Li Ruinian was born in Tianjin in 1910 and studied in the Art College of Peking University from Wei Tianlin since 1928. What Li Ruinian learned about the oil painting is the compromising style between the classic realistic technique and the modern drawing method. He started to learn painting in Europe since 1933, first in Belgium Royal Academy of Fine Arts and then National Advanced School of Fine Arts in Paris, France. The experience of overseas study helped lay a solid foundation for his later achievements. Li Ruinian was engaged in art education from 1939 to 1985. His cooperative teaching with Xu Beihong, Huang Xianzhi and Lv Sibai in Central University in the early 1940s and 1950s and subsequent teaching activities with Xu Beihong in National Beijing Art College (China Central Academy of Fine Arts) were his most brilliant moment in his art teaching career.
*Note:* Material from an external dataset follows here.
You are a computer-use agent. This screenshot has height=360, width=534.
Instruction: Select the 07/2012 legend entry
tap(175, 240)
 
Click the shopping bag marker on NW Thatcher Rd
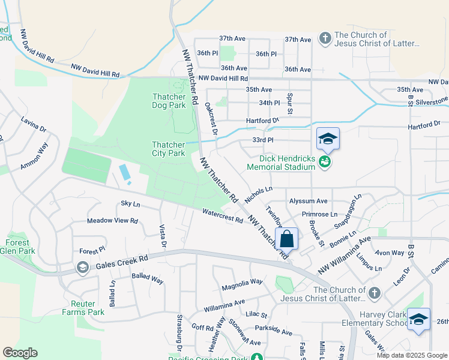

In addition to teaching, he also assumed the office of member of Discipline Assessment Group of the Academic Degrees Committee of State Council, vice-president of China Artists Association—Beijing Branch, Executive Director of Beijing Federation of Literary and Art Circles and member of Beijing Municipal Committee of the Chinese People’s Political Consultative Conference.
Since the establishment of New China in 1949, Li Ruinian along with all the other artists entered a new social and cultural atmosphere. He continued the path of going deep into life and observing the nature. His works reveal abundant sensibility to the nature and the feeling to the new era and integrate his passion through the conscientious object modeling. The artist combines the traditional Chinese painting with the western style and creates an elegant and refreshing artistic conception.
Li Ruinian is an representative in the Chinese artistic history in the 20th century especially in the field of the Chinese oil painting. He is skilled in landscape oil paintings, revealing the aesthetic characteristic of simplicity and sentiment. The exhibits include a number of his masterpieces, such as Struggle (1944), New village of Shaping (1944), Sunflower (1960), Courtyard (1979), The Taihu Lake (1984) and Life (1984).
In addition to oil painting creation, Li Ruinian has been engaged in artistic education. He taught in the Central University with the cooperation with Xu Beihong, Huang Xianzhi and Lv Sibai from the 1940s and the 1950s and then in the Central Academy of Fine Arts. He was also member of the Discipline Assessment Group of the Academic Degrees Committee of the State Council, vice-president of the Beijing Branch of the China Artists Association, Executive Director of Beijing Federation of Literary and Art Circles and member of Beijing Municipal Committee of the Chinese People’s Political Consultative Conference.